If you add the .appinstaller file to the packaging project and set its Package Action property to Content and the Copy to Output Directory property to Copy if newer, you can then add another PowerShell task to the YAML file that updates the Version attributes of the root and MainPackage elements and saves the updated file to the staging directory:
- powershell: |
[Reflection.Assembly]::LoadWithPartialName("System.Xml.Linq")
$doc = [System.Xml.Linq.XDocument]::Load(
"$(Build.SourcesDirectory)/Msix/Package.appinstaller")
$version = "$(major).$(minor).$(build).$(revision)"
$doc.Root.Attribute("Version").Value = $version;
$xName =
[System.Xml.Linq.XName]
"{http://schemas.microsoft.com/appx/appinstaller/2018}MainPackage"
$doc.Root.Element($xName).Attribute("Version").Value = $version;
$doc.Save("$(Build.ArtifactStagingDirectory)/MsixDesktopApp.appinstaller")
displayName: 'Version App Installer File'
You’d then distribute the .appinstaller file to your end users and let them double-click on this one instead of the .msix file to install the packaged app.
Continuous Deployment
The app installer file itself is an uncompiled XML file that can be edited after the build, if required.
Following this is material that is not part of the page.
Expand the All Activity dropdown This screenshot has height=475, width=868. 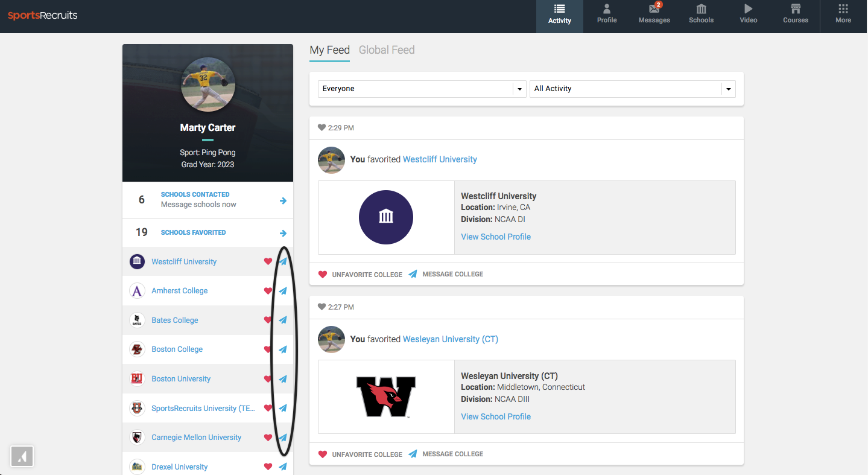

This makes it easy to use when you deploy your software to multiple environments and when you want to separate the build pipeline from the release process.
If you create a release pipeline in the Azure Portal using the “Empty job” template and use the recently set up build pipeline as the source of the artifact to be deployed, you can then add the PowerShell task to the release stage in order to dynamically change the values of the two Uri attributes in the .appinstaller file to reflect the location to which the app is published.
A Release Pipeline Task That Modifies the Uris in the .appinstaller File
- powershell: |
[Reflection.Assembly]::LoadWithPartialName("System.Xml.Linq")
$fileShare = "\\filesharestorageccount.file.core.windows.net\myfileshare\"
$localFilePath =
"$(System.DefaultWorkingDirectory)\_MsixDesktopApp\drop\MsixDesktopApp.appinstaller"
$doc = [System.Xml.Linq.XDocument]::Load("$localFilePath")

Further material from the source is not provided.